• **Work to be completed**: Please give these records again, replacing "scrollbar" with "scroll bar" throughout and leaving everything else unchanged.

• **Materials provided**:
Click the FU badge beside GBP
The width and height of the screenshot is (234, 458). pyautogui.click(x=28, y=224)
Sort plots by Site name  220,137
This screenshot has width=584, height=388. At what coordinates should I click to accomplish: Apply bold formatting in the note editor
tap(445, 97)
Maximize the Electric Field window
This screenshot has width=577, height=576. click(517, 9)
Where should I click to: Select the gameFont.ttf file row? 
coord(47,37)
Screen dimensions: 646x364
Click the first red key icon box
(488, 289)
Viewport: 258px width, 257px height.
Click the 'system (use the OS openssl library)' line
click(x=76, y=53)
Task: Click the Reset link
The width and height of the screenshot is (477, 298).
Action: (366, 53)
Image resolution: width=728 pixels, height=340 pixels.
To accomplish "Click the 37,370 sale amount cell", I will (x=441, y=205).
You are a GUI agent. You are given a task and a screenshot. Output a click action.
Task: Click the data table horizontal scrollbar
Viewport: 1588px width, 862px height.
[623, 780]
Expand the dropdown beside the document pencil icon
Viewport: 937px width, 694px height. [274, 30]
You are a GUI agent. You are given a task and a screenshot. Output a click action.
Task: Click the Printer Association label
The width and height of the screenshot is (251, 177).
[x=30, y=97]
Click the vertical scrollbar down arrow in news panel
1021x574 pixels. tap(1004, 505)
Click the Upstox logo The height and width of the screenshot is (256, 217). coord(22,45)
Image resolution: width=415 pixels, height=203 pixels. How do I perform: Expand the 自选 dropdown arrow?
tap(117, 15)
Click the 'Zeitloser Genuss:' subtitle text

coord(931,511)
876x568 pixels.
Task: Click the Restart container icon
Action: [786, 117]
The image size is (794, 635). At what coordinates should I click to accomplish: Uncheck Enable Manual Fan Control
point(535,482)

• **Solution to this exercise**:
Click the FU badge beside GBP
The width and height of the screenshot is (234, 458). pyautogui.click(x=28, y=224)
Sort plots by Site name  220,137
This screenshot has width=584, height=388. At what coordinates should I click to accomplish: Apply bold formatting in the note editor
tap(445, 97)
Maximize the Electric Field window
This screenshot has width=577, height=576. click(517, 9)
Where should I click to: Select the gameFont.ttf file row? 
coord(47,37)
Screen dimensions: 646x364
Click the first red key icon box
(488, 289)
Viewport: 258px width, 257px height.
Click the 'system (use the OS openssl library)' line
click(x=76, y=53)
Task: Click the Reset link
The width and height of the screenshot is (477, 298).
Action: (366, 53)
Image resolution: width=728 pixels, height=340 pixels.
To accomplish "Click the 37,370 sale amount cell", I will (x=441, y=205).
You are a GUI agent. You are given a task and a screenshot. Output a click action.
Task: Click the data table horizontal scroll bar
Viewport: 1588px width, 862px height.
[623, 780]
Expand the dropdown beside the document pencil icon
Viewport: 937px width, 694px height. [274, 30]
You are a GUI agent. You are given a task and a screenshot. Output a click action.
Task: Click the Printer Association label
The width and height of the screenshot is (251, 177).
[x=30, y=97]
Click the vertical scroll bar down arrow in news panel
1021x574 pixels. tap(1004, 505)
Click the Upstox logo The height and width of the screenshot is (256, 217). coord(22,45)
Image resolution: width=415 pixels, height=203 pixels. How do I perform: Expand the 自选 dropdown arrow?
tap(117, 15)
Click the 'Zeitloser Genuss:' subtitle text

coord(931,511)
876x568 pixels.
Task: Click the Restart container icon
Action: [786, 117]
The image size is (794, 635). At what coordinates should I click to accomplish: Uncheck Enable Manual Fan Control
point(535,482)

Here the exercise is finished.